SRB are present in greater abundance and activity in acidic environments than previously thought [62]. In our microcosms, the number of DAPI-stained cells remained constant from beginning to end of the incubation period. However, the number of SRB cells detected by qPCR of the dsr gene increased from 104/mL to 106/mL. As a comparison, in an iron-dominated, mining-impacted freshwater sediment, the abundance of cultivable SRB using the most probable number was within the range of 104 to 106 cultivable SRB g−1 wet weight sediment [63].
In this study, we tested for the presence of six major phylogenetic groups of SRB based on Daly 2000 [29]. Recently, 13 phylum-level lineages that were not known to have dsr genes brought the total to 20 distinct phylum-level lineages currently. However, delta-proteobacteria has the largest number with 34 genomes reported [64]. Therefore, in the context of this study, the six major groups that we investigated were of the delta-proteobacteria and Gram-positive for Desulfotomaculum.
The detected SRB groups depended on the length of the incubation and the type of amendments made to the microcosms. For example, using SRB group-specific primers, we detected Desulfotomaculum, Desulfovibrio, and Desulfobulbus in the unamended microcosms. However, using SRB group-specific primers for DesulfococcusDesulfonemaDesulfosarcina and Desulfobacterium, these SRB groups were not detected. For the GNP-amended microcosms, the same groups in the unamended microcosms were detected with the addition of Desulfobacter, which suggests low abundance at our site. Desulfobacter was only detected after 40 days of incubation and with the addition of GNP. In another AMD study, the authors also did not detect Desulfovibrio and Desulfosporosinus in their sediments but abundantly in their microcosms that had been amended with hydrogen [65]. Desulfotomaculum have been found in low pH environments and Desulfovibrio, Desulfobulbus, and Desulfobacter have been found in other AMD sites [66,67]. Desulfosporosinus was detected in a study that compared two acidophilic sulfidogenic consortia in bioreactors that treated AMD as well as in acidic mine pit lakes [59,66]. In a mildly acidic AMD site, the dominant clone sequence, representing 65% of the community, was related to SRB, Desulfosarcina variabilis [68].
Sequences related to SRB have also been found in other natural acidic environments such as volcanic-impacted water bodies and hydrothermal springs [12,56,69,70,71]. Fortin et al. recovered SRB in acidic and oxidizing conditions, while Senko et al. isolated an acidotolerant SRB able to reduce Fe(III)(hydr)oxide better under acidic conditions of pH 4.4 than at neutral pH 7.1 [42,59]. The genera that accounted for 100% of the SRB-like populations in a study that tested five types of sulfate-reducing passive bioreactors were Desulfosporosinus, Clostridium, Ruminococcus, Desulfovibrio, and Desulfobulbus [72]. Therefore, SRB are ubiquitous in nature and engineered systems like bioreactors.
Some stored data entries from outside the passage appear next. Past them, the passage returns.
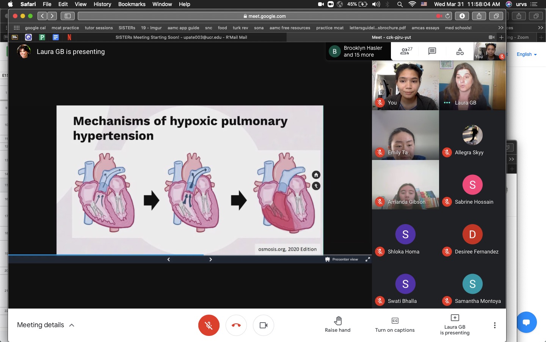The image size is (546, 342).
Task: Click Presenter view button
Action: click(342, 259)
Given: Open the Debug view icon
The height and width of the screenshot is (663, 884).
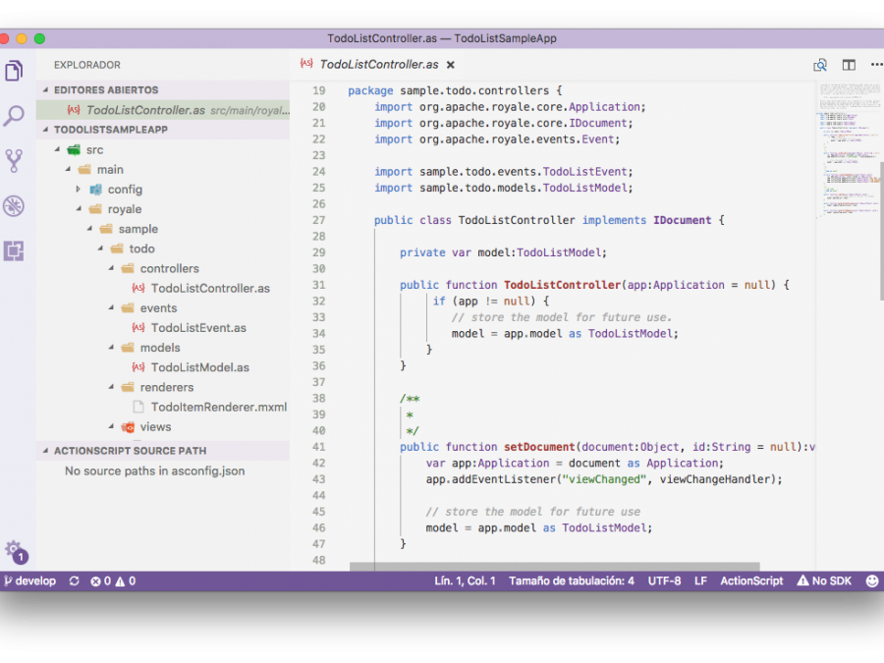Looking at the screenshot, I should [14, 206].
4.3. Origin and Characterization of the Sulfide Precipitate

Despite the acidic nature of AMD sites, the formation of black FeS precipitates has previously been observed where sulfate reduction or SRB were detected [12]. In fact, this phenomenon has been used in a bioreactor treating acid rock drainage where zero-valent iron as an electron donor was added to produce metal sulfide precipitates [6]. Based on powder X-ray diffraction and electron microprobe elemental analysis, the polycrystalline, black precipitate from both bioactive and abiotic samples show that the presence of free ions in solution can lead to some precipitation or higher valence iron chalcogenide minerals. However, the diversity of minerals, minerals with reduced iron oxidation states, and minerals incorporating multiple metals were significantly increased in the bioactive samples. Black FeS precipitates have been detected when Na2S was added to liquid medium or to sulfate-reducing bacterial cultures in controlled environments [20,30]. For example, Gramp et al. detected iron sulfide minerals, greigite, mackinawite, and pyrite forming in media containing SRB [30]. At our study site, iron minerals such as goethite, pyrrhotite, chalcopyrite, pyrite, and magnetite were previously detected [2]. In aqueous samples from our microcosms, we observed that the production of Fe2+ ions was directly correlated with increasing sulfide concentration, which agrees with other studies [9,20,73,74]. Previous studies have shown that sulfide reduces iron oxy(hydr)oxides minerals such as lepidocrocite, goethite, magnetite, and hematite [7,41]. Although not a mineral, in another study that used SRB-immobilized particles to treat simulated AMD, “sulfate green rust”, another type of iron sulfate precipitate, developed in their system [75]. More examples demonstrating the iron sulfide sorption of other metals include mercury [76] and copper [77], as seen in the bioactive sample in Figure 4.
Another implication of this study is the improved sequestration of iron and other dissolved metals in the presence of SRB. Dissolved metals may precipitate as metal sulfides. For example, galena is formed through sulfide co-precipitation produced by SRB [56]. Similarly, iron can precipitate as a ferrous sulfide [9,54,59]. Another example is the sulfidation of arsenic on ferrihydrite to arsenic trisulfide in groundwater. Additionally, Fe2+ and sulfide could form mackinawite, onto which arsenate would adsorb [78]. In a study of mine-impacted freshwater, the scanning electron microscopy analysis showed that zinc sulfide formed as the dissolved zinc concentration decreased in anaerobic batch tests containing SRB [12]. This would have implications on the removal of dissolved metals, which contributes to the attenuation of AMD [7].
Although the rate of sulfate reduction is low compared to other sulfidic environments [79], our study found evidence of sulfate reduction comparable to other acidic environments [62]. However, higher rates of sulfate reduction have been previously found [80]. One explanation for the difference in the rates of sulfate reduction is that the SRB at our site may be reducing a different terminal electron acceptor [14,16,42,43,44]. Another explanation is that since AMD sites are high in iron concentration, sulfide may exist too briefly, as it quickly reacts with iron to reduce it, and thus escape our measurements based on evolving sulfide compounds.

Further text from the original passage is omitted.